[Task data — start]
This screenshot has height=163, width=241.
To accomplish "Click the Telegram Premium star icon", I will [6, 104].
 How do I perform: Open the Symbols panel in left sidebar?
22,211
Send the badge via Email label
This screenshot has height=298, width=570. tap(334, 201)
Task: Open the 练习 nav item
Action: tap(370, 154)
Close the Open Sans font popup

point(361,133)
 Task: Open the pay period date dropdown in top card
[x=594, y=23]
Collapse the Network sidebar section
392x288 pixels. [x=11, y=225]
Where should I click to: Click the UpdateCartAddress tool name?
[Task data — finish]
● **Task instructions**
The answer consists only of the lines from the one containing "Send the badge via Email label" to the end of the records, each written out exactly.

● **Result of the task**
Send the badge via Email label
This screenshot has height=298, width=570. tap(334, 201)
Task: Open the 练习 nav item
Action: tap(370, 154)
Close the Open Sans font popup

point(361,133)
 Task: Open the pay period date dropdown in top card
[x=594, y=23]
Collapse the Network sidebar section
392x288 pixels. [x=11, y=225]
Where should I click to: Click the UpdateCartAddress tool name?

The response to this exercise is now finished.